Amanah leluhur sebagaimana dituangkan dalam MUKADIMAH organisasi kita banyak sekali mengandung petuah yang perlu disimak maknanya dan pada gilirannya tetap menjaga apa yang kita liat sebagai keteladanan, pangadereng, tata krama dalam berkomunikasi.

Prinsip atau Nilai ini harus menjadi piranti yang paling efektif dan senantiasa menjadi pegangan. Suksesnya suatu perkumpulan yang menonjol bukan karena strategi cemerlang atau taktik manajerial yang dimiliki, melainkan oleh kepatuhan yang kuat pada nilai-nilai yang dianut bersama.

Semua warga kita saya yakin dan percaya berharap mempunyai bentuk pengorganisasian bersama sebagai konsekuensi dari suatu kontrak sosial dengan pengurusnya yang pada gilirannya membentuk relasi yang saling memberi.

Sehingga ber KKS itu tidak lain adalah mekanisme yang digunakan untuk mengambil suatu keputusan bersama. Keputusan menjadi kata kunci, bahwa organisasi yang solid terbangun dengan adanya figur sebagai simbol integritas, melalui strategi kulturnya yang melahirkan unsur panutan sebagai guidence/pemberi arah yang menjadi perhatian semua unsur dalam masyarakat warganya.

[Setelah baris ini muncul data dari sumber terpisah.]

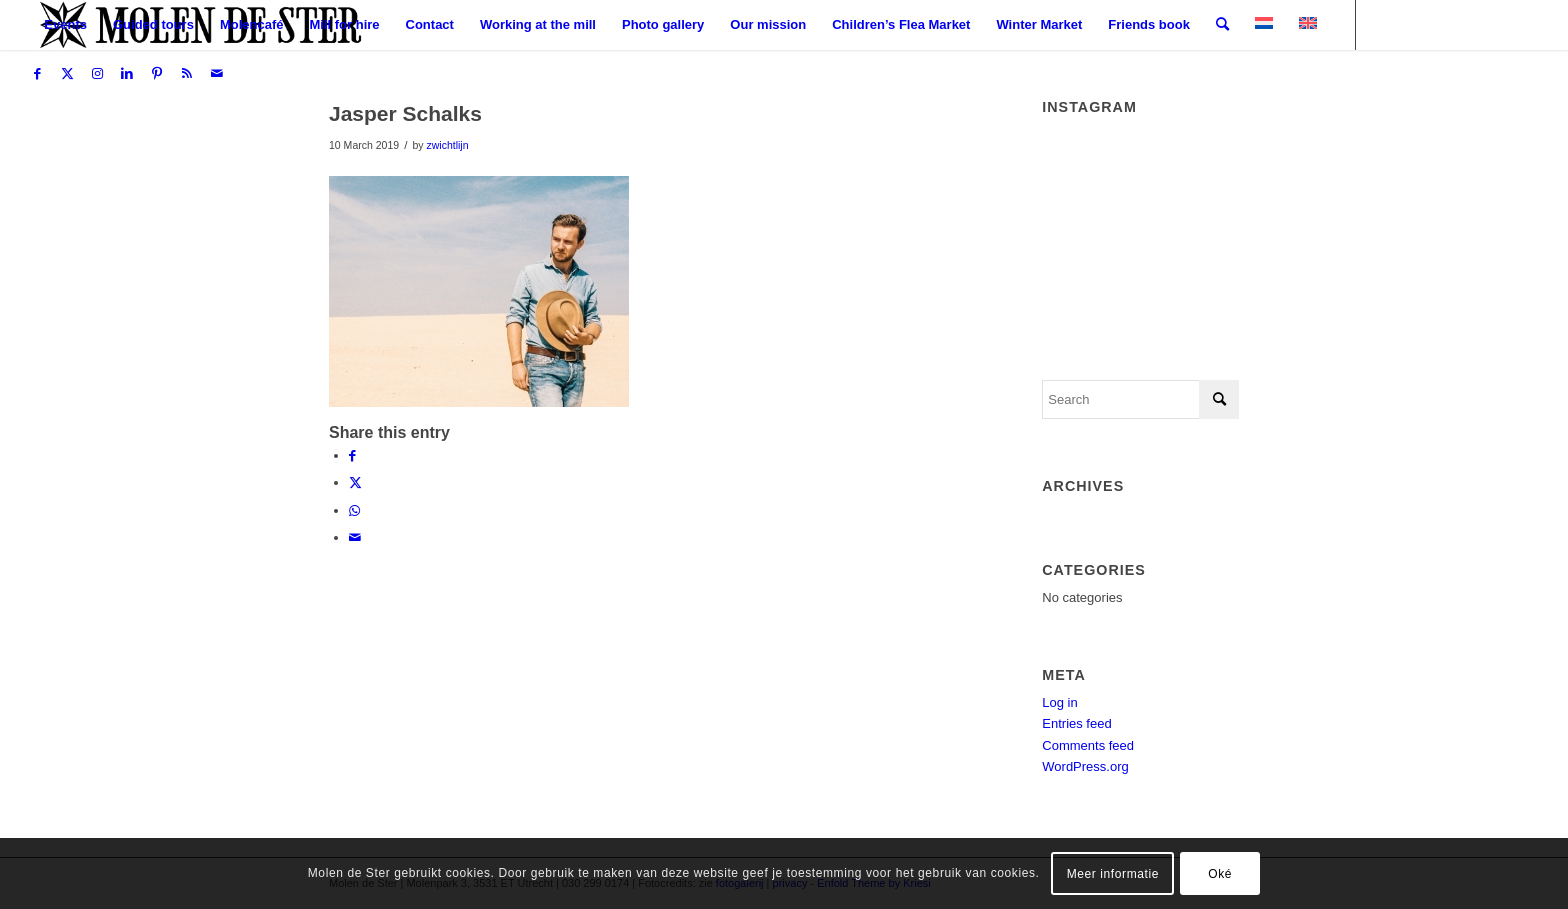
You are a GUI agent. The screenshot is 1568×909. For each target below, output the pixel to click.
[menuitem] (65, 25)
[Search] (1222, 25)
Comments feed (1088, 745)
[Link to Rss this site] (187, 74)
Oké (1220, 874)
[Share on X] (355, 482)
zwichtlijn (447, 145)
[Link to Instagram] (97, 74)
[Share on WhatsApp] (354, 510)
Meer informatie (1113, 874)
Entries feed (1076, 723)
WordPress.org (1085, 766)
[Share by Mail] (355, 537)
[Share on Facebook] (352, 455)
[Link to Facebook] (37, 74)
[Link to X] (67, 74)
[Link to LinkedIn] (127, 74)
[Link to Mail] (217, 74)
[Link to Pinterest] (157, 74)
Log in (1059, 702)
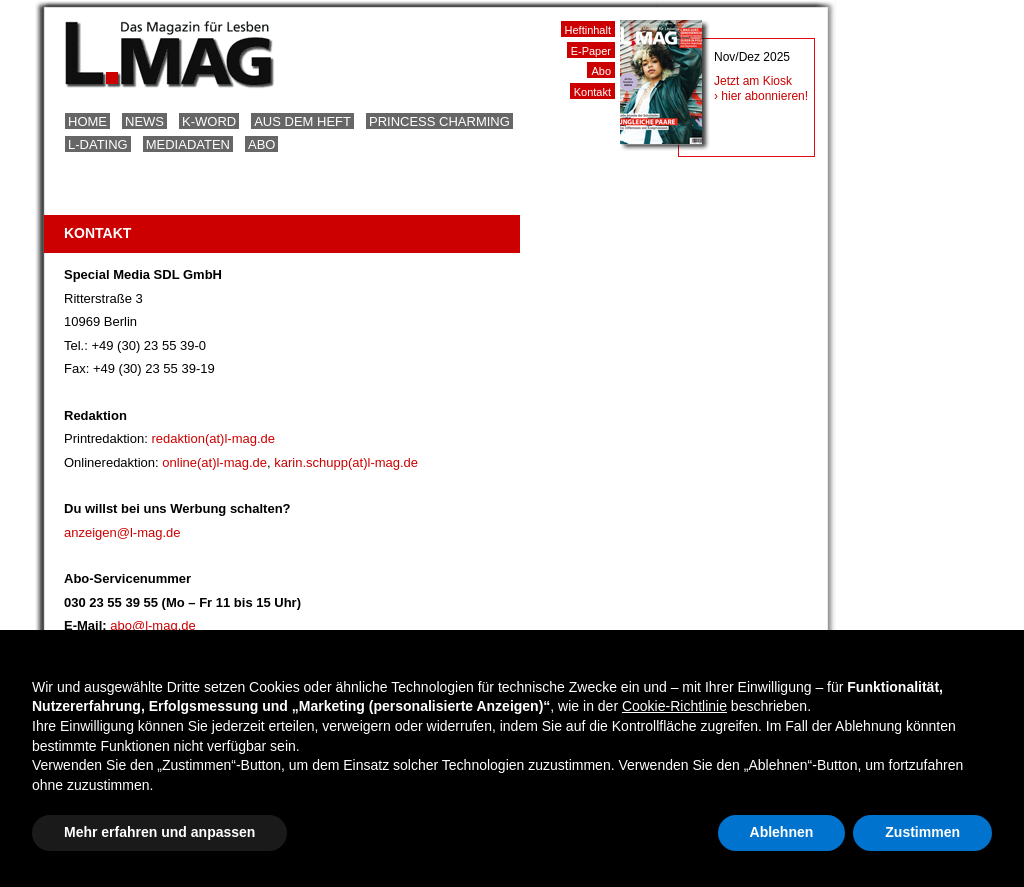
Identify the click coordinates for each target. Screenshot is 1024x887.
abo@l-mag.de (152, 625)
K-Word (209, 121)
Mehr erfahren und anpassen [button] (159, 832)
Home (87, 121)
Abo (261, 144)
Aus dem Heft (302, 121)
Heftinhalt (588, 30)
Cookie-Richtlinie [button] (674, 706)
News (144, 121)
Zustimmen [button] (922, 832)
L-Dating (98, 144)
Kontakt (592, 92)
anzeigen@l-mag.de (122, 532)
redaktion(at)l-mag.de (213, 438)
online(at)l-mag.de (214, 462)
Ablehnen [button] (782, 832)
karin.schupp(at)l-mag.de (346, 462)
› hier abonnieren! (761, 96)
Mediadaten (188, 144)
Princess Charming (439, 121)
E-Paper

Mari ber KKS untuk tidak mencari sesuatu kecuali saling memberi, perhatian, supporting, tolong menolong satu sama lain. Organisasi seperti KKS dicetuskan memiliki tempat tersendiri ditengah tengah masyarakat Sulsel khususnya, kalau bisa dikatakan kedepan bisa menjadi elit bukan eksklusif.

Elitnya karena seluruh komponen yang terlibat harus memiliki prasyarat tertentu, yg sering orang labelkan orang Soppeng Macca, Magetteng, Malempu dan warani serta melebbi. Disinilah mesti terus diperbincangkan lewat suatu tradisi sehingga warganya berminat terlibat termasuk keterlibatannya mengikuti programnya.

Jadi kedepan  KKS paling tidak memerlukan reposisi perannya, agar dapat memiliki posisi tawar apalagi kita mencoba mengaitkan dengan struktur pemerintah duduk selaku pembina.
Keterlibatannya diperlukan sebagai fasilitator, di satu sisi kita mempunyai hak konstitusi menjaminnya.

Sebagai harapan di kepengurusan yg baru nanti, akan ada legasi sebagai cetak biru yg bisa menjadi kebanggaan sebagai narasi baik aspek kesejarahan maupun karya nyata lainnya.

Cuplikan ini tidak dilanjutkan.